Holistic training & the self-test

Holistic training, worthy of an article all its own, is a method of training in which the resistance is varied in a single movement to focus attention on individually developing the three fiber types of the target muscles. In applying the holistic principle, the following self-test can help you objectively determine the predominant fiber types in each muscle group. With this knowledge you can determine, with some degree of accuracy, your potential for growth.
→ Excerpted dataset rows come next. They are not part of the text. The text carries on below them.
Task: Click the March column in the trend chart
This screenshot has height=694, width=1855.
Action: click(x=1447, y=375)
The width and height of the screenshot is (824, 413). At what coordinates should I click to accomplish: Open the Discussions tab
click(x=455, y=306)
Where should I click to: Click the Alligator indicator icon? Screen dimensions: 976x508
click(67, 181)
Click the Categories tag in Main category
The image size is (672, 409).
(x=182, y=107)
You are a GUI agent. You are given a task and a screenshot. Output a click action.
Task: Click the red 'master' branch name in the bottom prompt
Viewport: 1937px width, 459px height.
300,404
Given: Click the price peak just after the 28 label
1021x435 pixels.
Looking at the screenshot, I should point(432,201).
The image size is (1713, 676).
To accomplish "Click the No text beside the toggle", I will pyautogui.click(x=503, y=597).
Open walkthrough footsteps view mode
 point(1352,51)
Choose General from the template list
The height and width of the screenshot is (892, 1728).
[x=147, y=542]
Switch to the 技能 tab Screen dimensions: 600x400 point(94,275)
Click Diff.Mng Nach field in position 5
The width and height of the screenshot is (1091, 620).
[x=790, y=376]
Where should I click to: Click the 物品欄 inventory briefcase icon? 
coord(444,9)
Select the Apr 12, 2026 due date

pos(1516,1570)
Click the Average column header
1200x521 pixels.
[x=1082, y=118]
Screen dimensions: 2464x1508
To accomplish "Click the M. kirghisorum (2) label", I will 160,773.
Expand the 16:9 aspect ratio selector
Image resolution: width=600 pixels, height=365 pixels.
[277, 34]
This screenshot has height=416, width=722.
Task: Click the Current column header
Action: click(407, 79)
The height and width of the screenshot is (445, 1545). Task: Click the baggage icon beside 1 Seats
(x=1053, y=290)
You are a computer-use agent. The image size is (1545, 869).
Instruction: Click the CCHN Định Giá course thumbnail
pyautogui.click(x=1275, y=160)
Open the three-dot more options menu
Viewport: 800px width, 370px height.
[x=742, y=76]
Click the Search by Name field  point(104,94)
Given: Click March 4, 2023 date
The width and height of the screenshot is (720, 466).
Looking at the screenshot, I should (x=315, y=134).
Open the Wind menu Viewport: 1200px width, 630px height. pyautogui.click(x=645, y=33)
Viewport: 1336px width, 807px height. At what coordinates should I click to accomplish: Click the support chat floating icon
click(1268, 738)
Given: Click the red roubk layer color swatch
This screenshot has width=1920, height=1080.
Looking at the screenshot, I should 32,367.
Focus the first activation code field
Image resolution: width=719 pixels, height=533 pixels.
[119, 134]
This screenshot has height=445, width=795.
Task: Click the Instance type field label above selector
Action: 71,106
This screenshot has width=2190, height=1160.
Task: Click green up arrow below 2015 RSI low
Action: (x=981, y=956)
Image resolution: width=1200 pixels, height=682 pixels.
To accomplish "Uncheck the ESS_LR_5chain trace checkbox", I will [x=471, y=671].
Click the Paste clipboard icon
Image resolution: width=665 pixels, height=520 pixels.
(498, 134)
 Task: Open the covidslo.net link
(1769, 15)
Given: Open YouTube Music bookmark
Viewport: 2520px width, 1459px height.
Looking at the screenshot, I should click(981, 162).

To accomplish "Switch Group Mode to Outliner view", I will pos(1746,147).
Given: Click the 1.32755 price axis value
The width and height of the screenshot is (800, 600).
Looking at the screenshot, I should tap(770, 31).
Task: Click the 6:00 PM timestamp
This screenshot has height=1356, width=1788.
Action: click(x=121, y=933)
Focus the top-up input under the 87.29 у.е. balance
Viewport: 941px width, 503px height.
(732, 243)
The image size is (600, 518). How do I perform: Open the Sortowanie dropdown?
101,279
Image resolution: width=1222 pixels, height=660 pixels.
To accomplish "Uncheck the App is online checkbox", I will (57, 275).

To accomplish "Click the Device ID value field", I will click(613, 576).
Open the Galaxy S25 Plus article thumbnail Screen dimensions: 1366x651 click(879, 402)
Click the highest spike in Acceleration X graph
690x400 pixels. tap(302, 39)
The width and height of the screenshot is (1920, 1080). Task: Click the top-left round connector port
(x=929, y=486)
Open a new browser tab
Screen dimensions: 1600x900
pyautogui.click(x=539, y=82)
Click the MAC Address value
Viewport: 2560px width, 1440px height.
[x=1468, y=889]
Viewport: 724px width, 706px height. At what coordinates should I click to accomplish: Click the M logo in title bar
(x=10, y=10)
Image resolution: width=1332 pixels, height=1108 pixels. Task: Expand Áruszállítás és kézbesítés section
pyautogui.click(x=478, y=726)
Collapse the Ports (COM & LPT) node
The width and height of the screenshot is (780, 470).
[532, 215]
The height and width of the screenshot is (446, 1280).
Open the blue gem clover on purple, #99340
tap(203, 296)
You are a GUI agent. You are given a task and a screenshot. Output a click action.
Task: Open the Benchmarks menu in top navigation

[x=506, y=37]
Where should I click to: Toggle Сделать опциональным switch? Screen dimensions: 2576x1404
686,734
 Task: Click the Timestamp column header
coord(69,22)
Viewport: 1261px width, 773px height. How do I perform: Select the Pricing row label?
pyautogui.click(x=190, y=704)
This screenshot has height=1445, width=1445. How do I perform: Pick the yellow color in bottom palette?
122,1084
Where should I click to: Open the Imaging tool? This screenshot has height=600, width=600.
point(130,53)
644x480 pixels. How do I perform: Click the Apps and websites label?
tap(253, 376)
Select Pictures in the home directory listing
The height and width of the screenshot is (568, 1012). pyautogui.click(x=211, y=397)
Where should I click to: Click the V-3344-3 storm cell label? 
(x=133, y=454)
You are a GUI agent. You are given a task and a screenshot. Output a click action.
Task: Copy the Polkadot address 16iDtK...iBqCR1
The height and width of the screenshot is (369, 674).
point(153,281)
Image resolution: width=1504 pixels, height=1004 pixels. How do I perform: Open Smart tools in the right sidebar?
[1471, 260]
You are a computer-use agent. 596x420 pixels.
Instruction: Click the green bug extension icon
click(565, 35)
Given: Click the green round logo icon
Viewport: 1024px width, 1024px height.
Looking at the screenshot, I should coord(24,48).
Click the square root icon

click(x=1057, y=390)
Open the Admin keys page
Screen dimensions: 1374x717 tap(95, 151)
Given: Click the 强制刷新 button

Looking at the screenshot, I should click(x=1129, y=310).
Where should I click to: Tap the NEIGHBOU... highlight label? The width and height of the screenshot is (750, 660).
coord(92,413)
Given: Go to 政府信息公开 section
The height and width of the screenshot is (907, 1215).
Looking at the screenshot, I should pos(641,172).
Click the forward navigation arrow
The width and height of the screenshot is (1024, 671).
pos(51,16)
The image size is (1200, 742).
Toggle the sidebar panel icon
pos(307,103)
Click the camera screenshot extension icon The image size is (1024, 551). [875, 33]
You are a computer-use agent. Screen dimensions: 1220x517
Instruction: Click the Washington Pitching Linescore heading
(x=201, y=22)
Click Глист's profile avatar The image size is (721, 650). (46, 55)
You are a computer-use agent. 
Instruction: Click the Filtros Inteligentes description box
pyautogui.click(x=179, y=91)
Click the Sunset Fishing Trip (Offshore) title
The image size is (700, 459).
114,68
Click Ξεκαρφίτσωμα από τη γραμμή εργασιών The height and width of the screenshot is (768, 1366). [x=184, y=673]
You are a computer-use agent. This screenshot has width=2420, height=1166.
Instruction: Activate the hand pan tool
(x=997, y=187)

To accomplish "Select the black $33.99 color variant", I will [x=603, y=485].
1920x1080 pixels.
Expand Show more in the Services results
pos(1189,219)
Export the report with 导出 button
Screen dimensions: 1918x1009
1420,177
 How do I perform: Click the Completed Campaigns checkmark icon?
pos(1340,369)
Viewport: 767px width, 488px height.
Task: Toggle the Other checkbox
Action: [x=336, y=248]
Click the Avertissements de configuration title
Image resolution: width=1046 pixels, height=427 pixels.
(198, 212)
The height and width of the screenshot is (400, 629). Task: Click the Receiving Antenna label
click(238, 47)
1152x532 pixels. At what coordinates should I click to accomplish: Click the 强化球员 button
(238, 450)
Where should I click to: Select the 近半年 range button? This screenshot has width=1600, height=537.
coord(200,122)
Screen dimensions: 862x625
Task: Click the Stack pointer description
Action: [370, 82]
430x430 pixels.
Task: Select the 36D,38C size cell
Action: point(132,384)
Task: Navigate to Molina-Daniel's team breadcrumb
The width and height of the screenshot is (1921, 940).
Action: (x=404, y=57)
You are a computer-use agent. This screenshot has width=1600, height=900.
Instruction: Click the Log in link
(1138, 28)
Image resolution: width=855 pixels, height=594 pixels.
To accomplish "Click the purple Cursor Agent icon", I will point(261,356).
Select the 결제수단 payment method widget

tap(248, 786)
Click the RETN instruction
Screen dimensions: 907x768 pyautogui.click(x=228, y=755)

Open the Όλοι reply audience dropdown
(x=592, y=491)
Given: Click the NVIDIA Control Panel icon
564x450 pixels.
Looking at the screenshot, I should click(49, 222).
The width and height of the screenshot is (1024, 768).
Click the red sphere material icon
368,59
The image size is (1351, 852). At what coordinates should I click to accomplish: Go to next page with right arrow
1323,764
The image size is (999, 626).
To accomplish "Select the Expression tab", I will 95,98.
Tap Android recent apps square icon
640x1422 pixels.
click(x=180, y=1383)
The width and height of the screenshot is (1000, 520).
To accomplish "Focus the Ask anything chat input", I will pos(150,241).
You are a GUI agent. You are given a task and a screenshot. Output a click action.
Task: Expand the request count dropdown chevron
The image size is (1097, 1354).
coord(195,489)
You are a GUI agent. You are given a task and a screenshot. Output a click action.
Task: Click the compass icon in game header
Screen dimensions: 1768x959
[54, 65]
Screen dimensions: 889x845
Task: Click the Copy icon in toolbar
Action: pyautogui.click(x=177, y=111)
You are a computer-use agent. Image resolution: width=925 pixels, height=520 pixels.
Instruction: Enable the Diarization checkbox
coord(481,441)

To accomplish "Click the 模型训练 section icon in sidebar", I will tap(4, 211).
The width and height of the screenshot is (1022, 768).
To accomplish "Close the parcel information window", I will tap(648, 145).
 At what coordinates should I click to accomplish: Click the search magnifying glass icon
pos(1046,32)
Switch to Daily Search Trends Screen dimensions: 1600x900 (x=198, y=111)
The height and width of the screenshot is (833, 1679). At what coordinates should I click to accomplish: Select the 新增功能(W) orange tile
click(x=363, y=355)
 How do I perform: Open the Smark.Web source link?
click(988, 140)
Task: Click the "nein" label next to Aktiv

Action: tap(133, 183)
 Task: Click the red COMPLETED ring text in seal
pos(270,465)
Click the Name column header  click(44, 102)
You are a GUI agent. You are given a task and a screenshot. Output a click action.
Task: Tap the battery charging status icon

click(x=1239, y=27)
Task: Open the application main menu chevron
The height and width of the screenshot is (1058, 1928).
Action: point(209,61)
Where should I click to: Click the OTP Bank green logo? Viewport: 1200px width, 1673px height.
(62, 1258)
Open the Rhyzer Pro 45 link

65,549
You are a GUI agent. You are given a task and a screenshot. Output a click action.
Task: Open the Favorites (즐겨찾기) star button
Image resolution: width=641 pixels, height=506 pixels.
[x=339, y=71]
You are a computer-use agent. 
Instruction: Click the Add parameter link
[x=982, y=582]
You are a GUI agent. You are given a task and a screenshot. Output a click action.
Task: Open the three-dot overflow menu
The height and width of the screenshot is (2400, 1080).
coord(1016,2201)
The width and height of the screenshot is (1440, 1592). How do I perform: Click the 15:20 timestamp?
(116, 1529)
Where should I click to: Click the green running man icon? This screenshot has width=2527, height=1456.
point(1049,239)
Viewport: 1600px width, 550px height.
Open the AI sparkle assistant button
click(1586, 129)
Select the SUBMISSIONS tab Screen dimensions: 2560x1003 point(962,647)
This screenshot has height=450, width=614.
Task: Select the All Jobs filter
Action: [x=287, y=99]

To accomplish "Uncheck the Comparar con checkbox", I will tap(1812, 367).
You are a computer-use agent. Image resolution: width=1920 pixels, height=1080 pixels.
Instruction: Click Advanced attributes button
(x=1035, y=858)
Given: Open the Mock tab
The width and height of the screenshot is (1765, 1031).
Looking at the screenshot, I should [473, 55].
This test can be performed for each movement and/or each body part. Compound movements are desirable. We will use the bench press as an example. After a brief warm-up, select a weight that allows you to perform between 4-6 reps to absolute positive failure. Do two sets and record the weight and reps. Next, select a weight that allows you to perform between 12-15 reps to absolute positive failure. Do two sets and once again record weight and reps. Finally, select a weight that will allow you to perform between 20-25 reps to absolute positive failure. Do two sets and record your weight and reps. On your next bench press day, repeat this procedure attempting always to increase the number of reps to failure. As reps increase above these ranges, add sufficient weight to bring the reps back down again. At the end of one month you can determine which rep range yielded the best results in terms of increased resistance. The fiber type that corresponds with this rep range, as earlier mentioned, is predominant in the working muscles of that particular movement. You would then benefit from performing more sets in this, most productive rep range. As a side note....do not perform forced reps. There is no way to tell exactly how many pounds of assistance is given, and you will loose all objectivity. Also, establish and adhere to a recovery time period of consistent length between every set, of every movement, of every workout. Total calories must be sufficient to allow for optimum recovery.

Hopefully, you can now determine where you stand in terms of potential. Don't look at genetics as limiting, look at them as attributes. Realism is the key to intelligent training. Couple this with the newfound knowledge of your personal genetic make-up, and make the appropriate changes in your size & strength program.